Даже Димка, и тот испугался, написал, что дружки подсказали.
Ну и правильно, так дуракам и надо! Умные пакостят, а всегда дураки отдуваются.
— Ну как? Теперь вы признаете, Екатерина Степановна, что незаконно приобретали и хранили героин?
— Ну, раз все так говорят… — ответила Катя.
— А где? И кому, кроме себя, передавали? Антонову и Полякову?
— Нет!
— А Антонов утверждал, что в тот вечер вы ему дали дозу.
— Но мне тоже дали…
— Кто?
— Дед Пехто! — буркнула Катя.
— Ладно, — зловеще пообещал следователь. — Подумай еще. У меня времени много. Я всю твою подноготную выужу. Знаю, голубушка, что ты посредница у арбатской братвы… Через них большой поток наркоты идет…
— Какой братвы? — опешила Катя.
— Такой… За идиотов нас тут не держи… Ты свои мозги все уже пропила да проширяла, так что расколем в два счета.
«Час от часу не легче… Наверное, это у него мозги опухли от наркоты, а не у меня.
Какие еще арбатские братки? Можно подумать, я курьер наркобарона! Итальянских фильмов чувак насмотрелся? Комиссара Катанья из себя строит? Насочинял тут целого спрута…
Если бы это были шуточки, то я бы тоже посмеялась. Но эта игра не по правилам…
Три года! Прошло только три дня, а я уже задыхаюсь в этом каменном мешке. А три года?
Димочку я ждала из армии два года, и время тянулось так медленно… День за днем зачеркивала на настенном календаре, а срок все не сокращался…

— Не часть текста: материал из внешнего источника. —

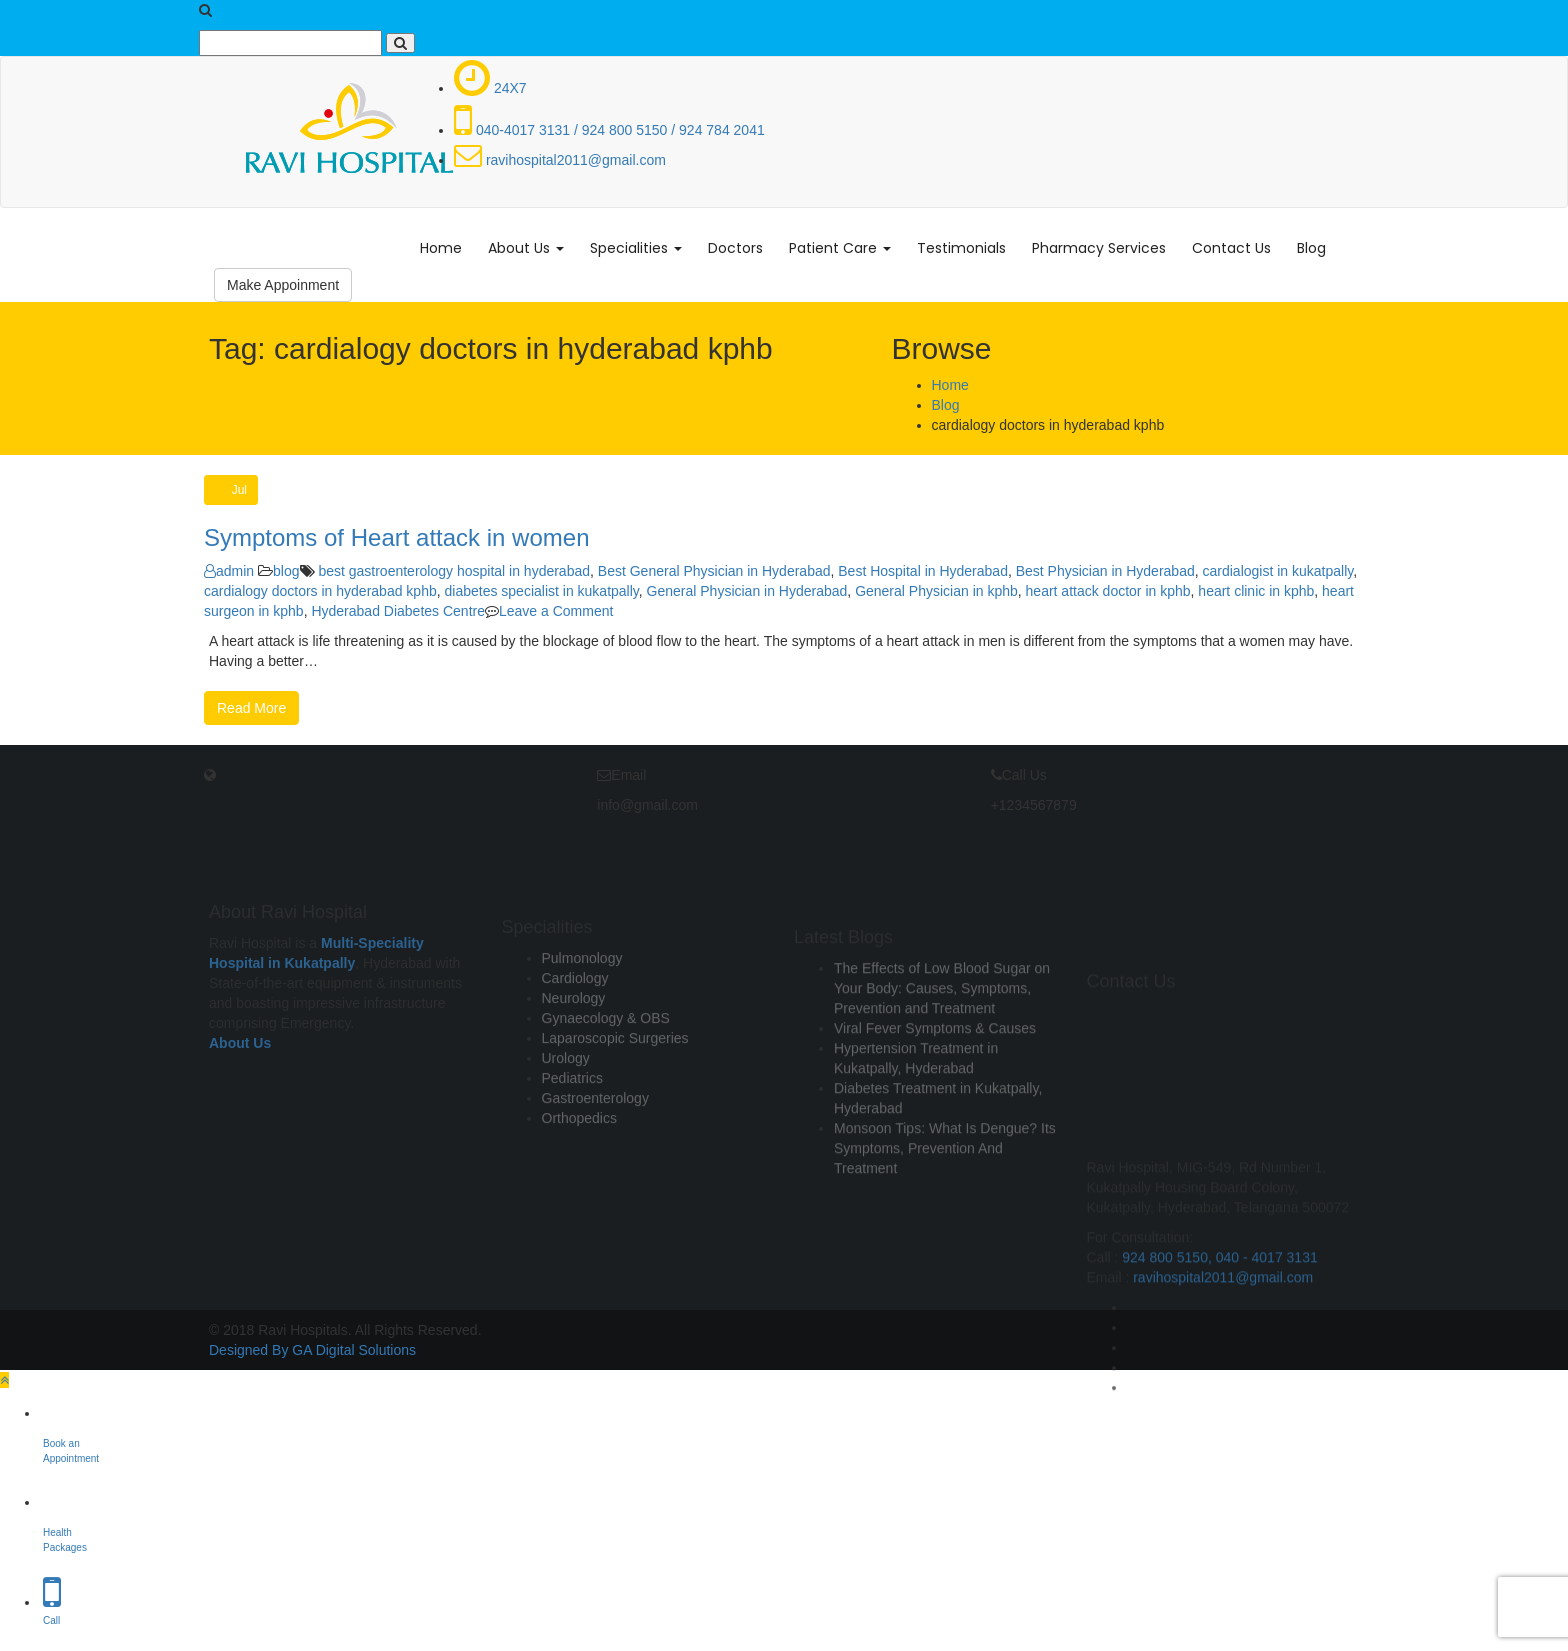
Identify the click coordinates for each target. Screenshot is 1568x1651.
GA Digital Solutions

Срок… Теперь мне мотать срок…
А Димочка? Он меня дождется?
Должен! Обязан! Иначе не может быть! Ведь я же ждала его! И наш директор сказал, что это подвиг… потому что… его самого не дождались…
Значит, не всех дожидаются?
И почему он сказал, что приносила наркотики я?
Фу, глупая, ведь иначе его тоже начали бы таскать… А разве лучше, если б и Димку засадили в такую же камеру?
Нет! Только не это!
Кажется, у преступников принято валить все на одного, на того, кто попался… И правильно — ему ведь все равно отвечать. Один за всех..
И все на одного?
Но ведь я помню… я видела… Это Димка кинул мне в сумку этот пакетик… А откуда у него героин? Он где его брал? Он ведь даже кололся редко…
Ох… мозги перегрелись. Вредно с непривычки столько думать. Я устала… Надо отдохнуть и как следует выспаться…
А Димочка мне потом сам все объяснит. Он всегда все умеет объяснить…
Вот придет ко мне на свидание…
Смешно как! В тюрьме тоже свидания…
Вот если бы моя камера была на первом этаже, Димка подхватил бы меня с подоконника, как в детстве, и унес на руках подальше он этого ужаса.
— Это сон, любимый?
— Конечно, сон. Это Морфей сморил тебя и заморочил голову…
— Mop-фей… Мор-фий…
— Нет, героин, моя героиня…
Он несет меня по серым полям, и туман колышется вокруг ног его, словно облака.